** SOURCE MATERIAL follows **

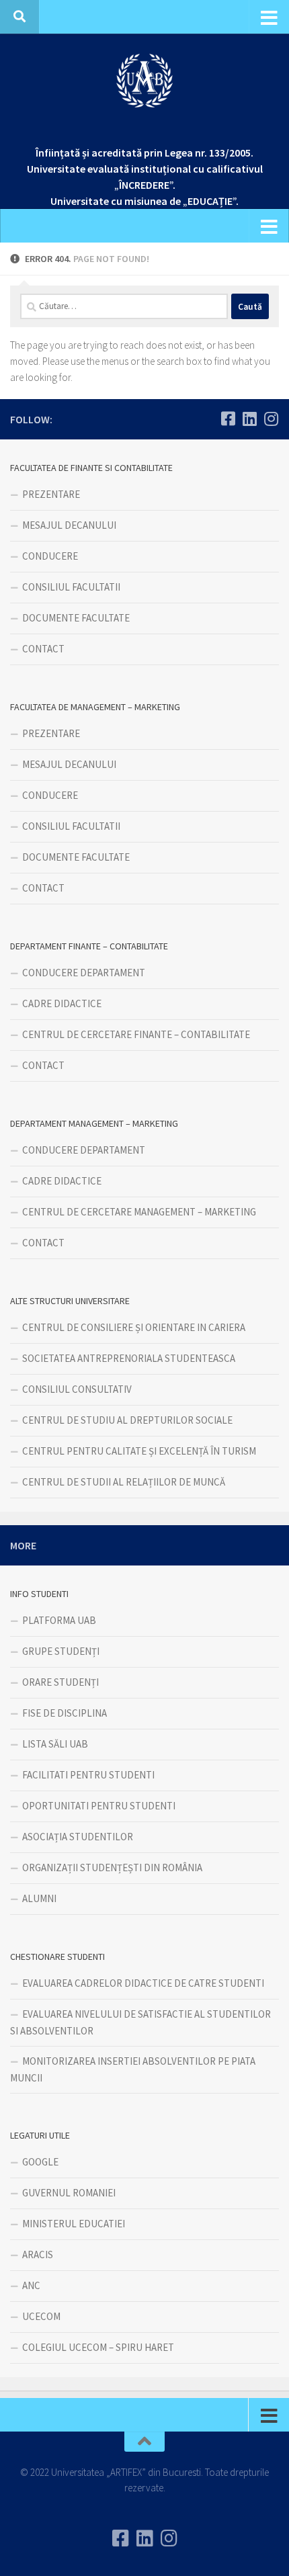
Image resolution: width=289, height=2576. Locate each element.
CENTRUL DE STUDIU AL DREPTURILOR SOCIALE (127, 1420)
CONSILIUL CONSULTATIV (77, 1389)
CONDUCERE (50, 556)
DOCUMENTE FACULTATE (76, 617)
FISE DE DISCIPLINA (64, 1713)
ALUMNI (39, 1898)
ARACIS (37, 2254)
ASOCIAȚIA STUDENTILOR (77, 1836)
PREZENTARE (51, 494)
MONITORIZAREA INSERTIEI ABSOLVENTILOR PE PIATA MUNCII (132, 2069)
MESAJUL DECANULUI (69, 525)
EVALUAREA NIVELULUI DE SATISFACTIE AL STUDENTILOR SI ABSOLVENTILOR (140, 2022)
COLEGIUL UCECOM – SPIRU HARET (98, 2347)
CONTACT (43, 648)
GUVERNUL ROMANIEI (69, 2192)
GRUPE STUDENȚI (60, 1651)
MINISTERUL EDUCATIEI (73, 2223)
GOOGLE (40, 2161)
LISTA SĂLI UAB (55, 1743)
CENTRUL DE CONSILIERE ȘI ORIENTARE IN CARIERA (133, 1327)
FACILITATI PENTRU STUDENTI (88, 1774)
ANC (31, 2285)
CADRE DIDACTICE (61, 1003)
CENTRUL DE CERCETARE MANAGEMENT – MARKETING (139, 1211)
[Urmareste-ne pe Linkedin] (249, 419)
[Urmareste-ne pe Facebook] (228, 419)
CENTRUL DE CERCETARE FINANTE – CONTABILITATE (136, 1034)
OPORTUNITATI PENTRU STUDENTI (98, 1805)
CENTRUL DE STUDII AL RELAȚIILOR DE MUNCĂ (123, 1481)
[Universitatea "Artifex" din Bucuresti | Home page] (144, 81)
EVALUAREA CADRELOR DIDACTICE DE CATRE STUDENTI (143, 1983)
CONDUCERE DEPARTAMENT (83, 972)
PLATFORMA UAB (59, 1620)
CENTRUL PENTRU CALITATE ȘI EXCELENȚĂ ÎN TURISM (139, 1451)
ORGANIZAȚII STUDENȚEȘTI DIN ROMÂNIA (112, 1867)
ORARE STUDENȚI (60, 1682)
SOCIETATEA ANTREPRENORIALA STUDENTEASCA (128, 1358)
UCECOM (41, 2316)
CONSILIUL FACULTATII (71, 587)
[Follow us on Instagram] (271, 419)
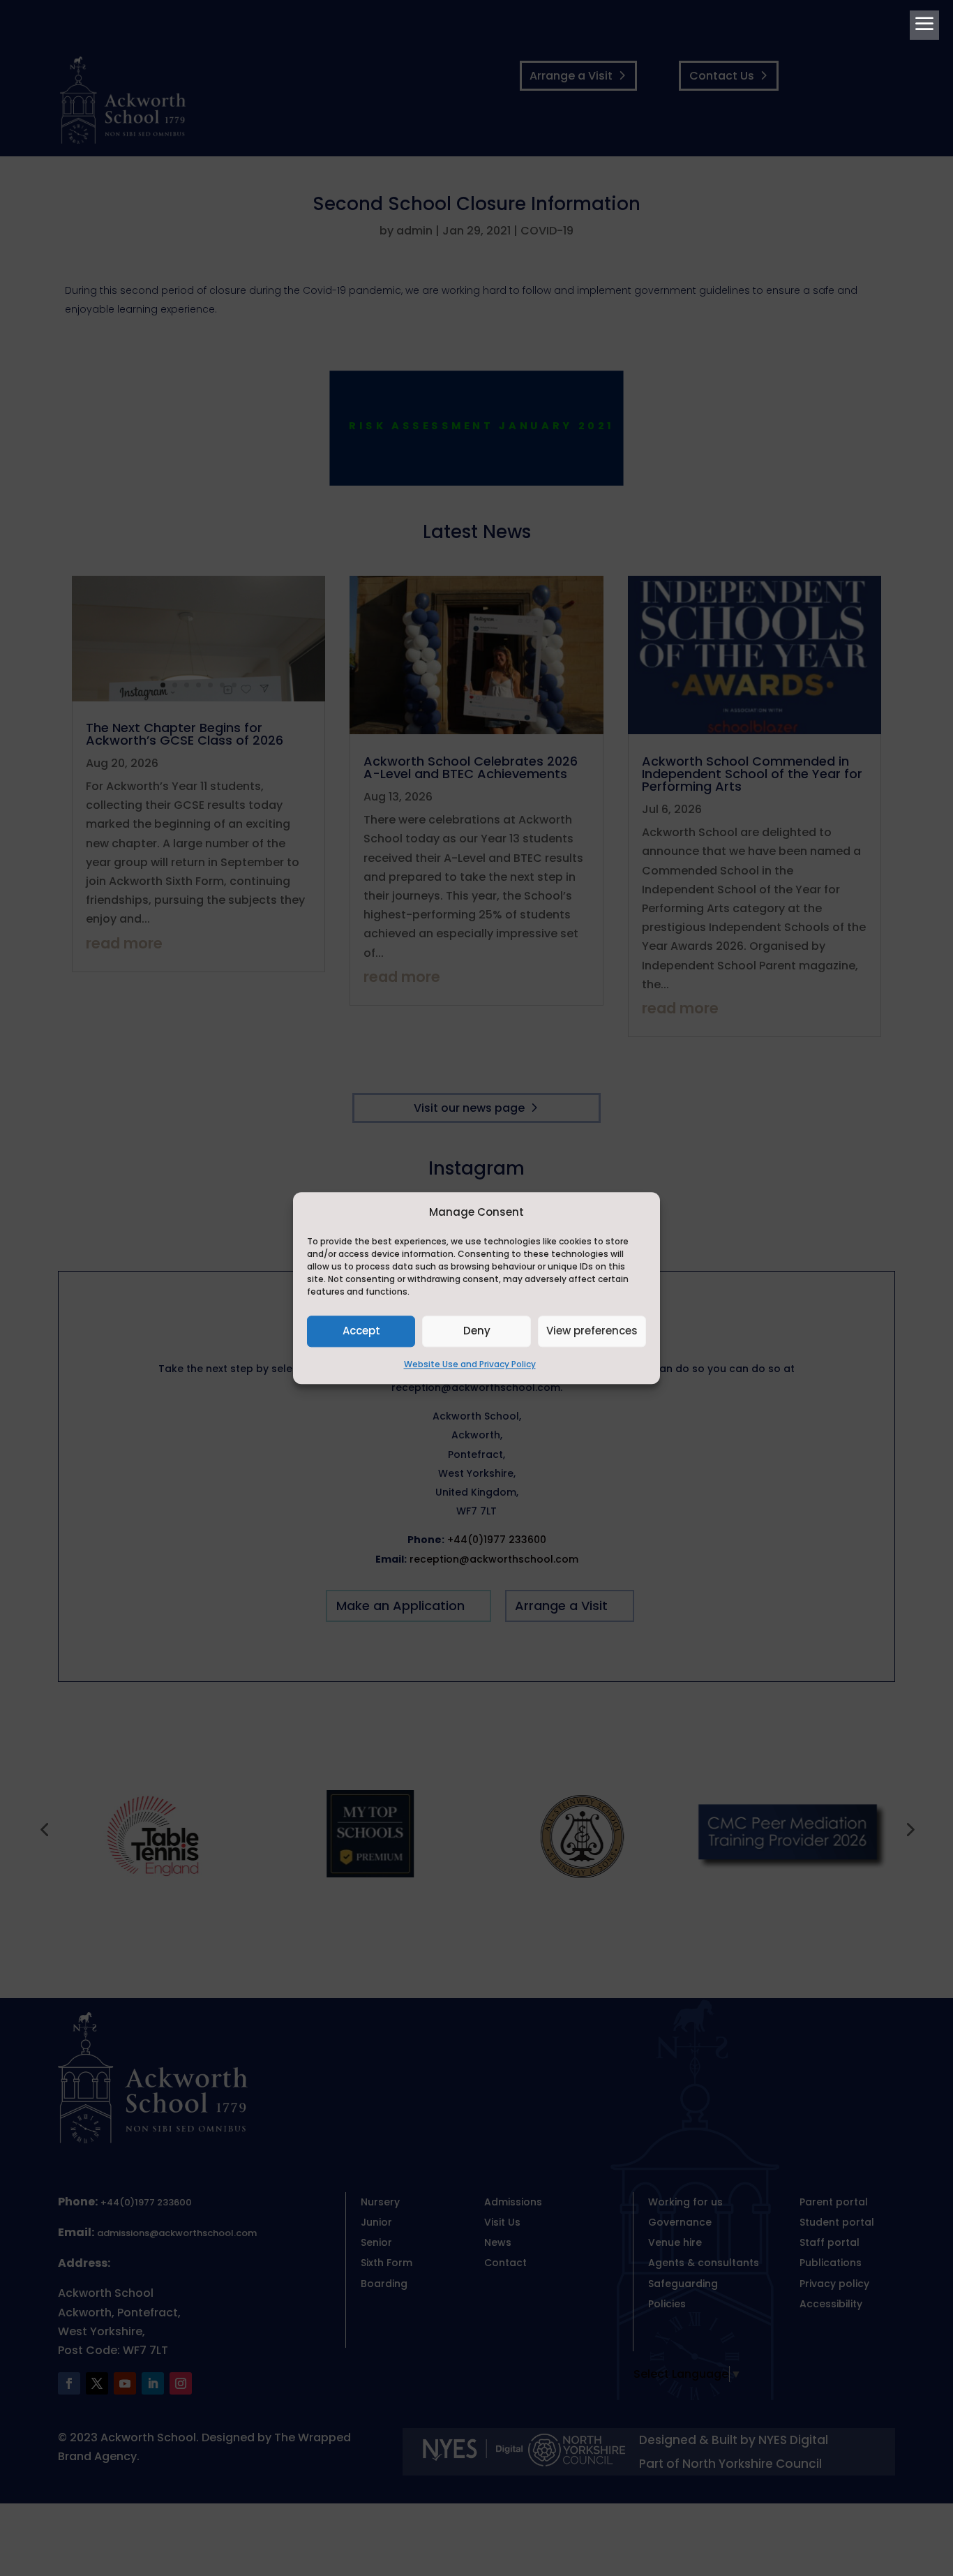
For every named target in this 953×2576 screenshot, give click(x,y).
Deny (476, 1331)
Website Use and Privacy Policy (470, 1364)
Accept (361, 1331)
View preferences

** End of SOURCE MATERIAL **

■ **TASK**: An acceptable answer consists of the lines above from the one holding "ORGANIZAȚII STUDENȚEȘTI DIN" to the end of the data, repeated exactly and containing no pictures.

■ **ANSWER**:
ORGANIZAȚII STUDENȚEȘTI DIN ROMÂNIA (112, 1867)
ORARE STUDENȚI (60, 1682)
SOCIETATEA ANTREPRENORIALA STUDENTEASCA (128, 1358)
UCECOM (41, 2316)
CONSILIUL FACULTATII (71, 587)
[Follow us on Instagram] (271, 419)
For every named target in this 953×2576 screenshot, give click(x,y).
Deny (476, 1331)
Website Use and Privacy Policy (470, 1364)
Accept (361, 1331)
View preferences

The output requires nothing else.